* TASK REQUIREMENTS
Nothing but the lines below, from the first through the line containing "German Customers (86, 1326)", should be set down, each one exactly and without pictures.

* SUPPLIED DATA
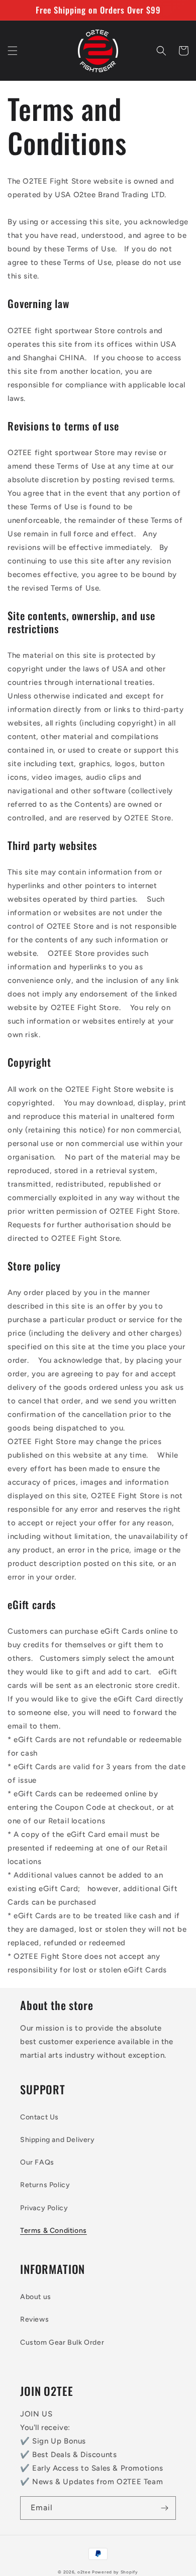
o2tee (84, 2571)
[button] (13, 51)
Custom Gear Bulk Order (62, 2342)
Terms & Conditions (53, 2230)
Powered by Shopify (115, 2571)
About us (35, 2297)
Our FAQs (37, 2162)
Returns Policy (45, 2185)
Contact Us (39, 2117)
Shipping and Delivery (57, 2139)
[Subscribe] (164, 2508)
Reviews (34, 2319)
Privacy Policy (44, 2208)
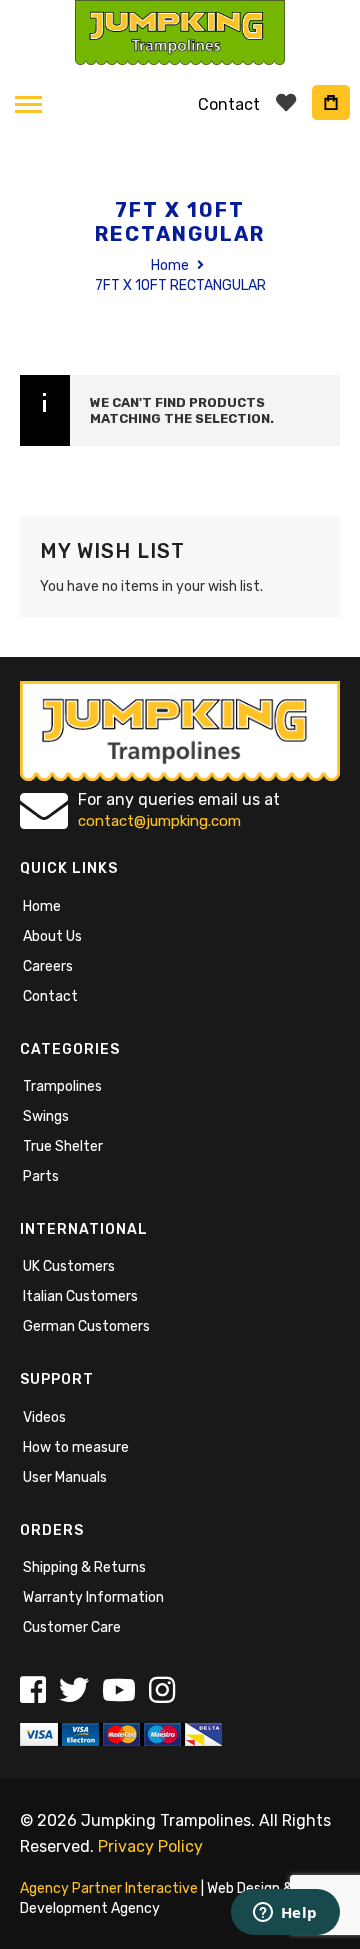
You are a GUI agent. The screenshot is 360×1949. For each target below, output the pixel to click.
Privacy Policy (150, 1846)
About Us (52, 936)
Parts (41, 1176)
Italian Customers (80, 1296)
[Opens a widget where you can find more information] (285, 1914)
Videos (44, 1417)
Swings (46, 1116)
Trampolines (62, 1086)
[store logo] (180, 32)
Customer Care (72, 1627)
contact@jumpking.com (159, 821)
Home (171, 265)
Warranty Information (93, 1597)
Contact (50, 996)
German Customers (86, 1326)
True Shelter (63, 1146)
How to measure (76, 1447)
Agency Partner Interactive (109, 1888)
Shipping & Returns (84, 1567)
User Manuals (65, 1477)
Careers (48, 966)
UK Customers (69, 1266)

* TASK RESPONSE
o2tee (84, 2571)
[button] (13, 51)
Custom Gear Bulk Order (62, 2342)
Terms & Conditions (53, 2230)
Powered by Shopify (115, 2571)
About us (35, 2297)
Our FAQs (37, 2162)
Returns Policy (45, 2185)
Contact Us (39, 2117)
Shipping and Delivery (57, 2139)
[Subscribe] (164, 2508)
Reviews (34, 2319)
Privacy Policy (44, 2208)
You are a GUI agent. The screenshot is 360×1949. For each target below, output the pixel to click.
Privacy Policy (150, 1846)
About Us (52, 936)
Parts (41, 1176)
Italian Customers (80, 1296)
[Opens a widget where you can find more information] (285, 1914)
Videos (44, 1417)
Swings (46, 1116)
Trampolines (62, 1086)
[store logo] (180, 32)
Customer Care (72, 1627)
contact@jumpking.com (159, 821)
Home (171, 265)
Warranty Information (93, 1597)
Contact (50, 996)
German Customers (86, 1326)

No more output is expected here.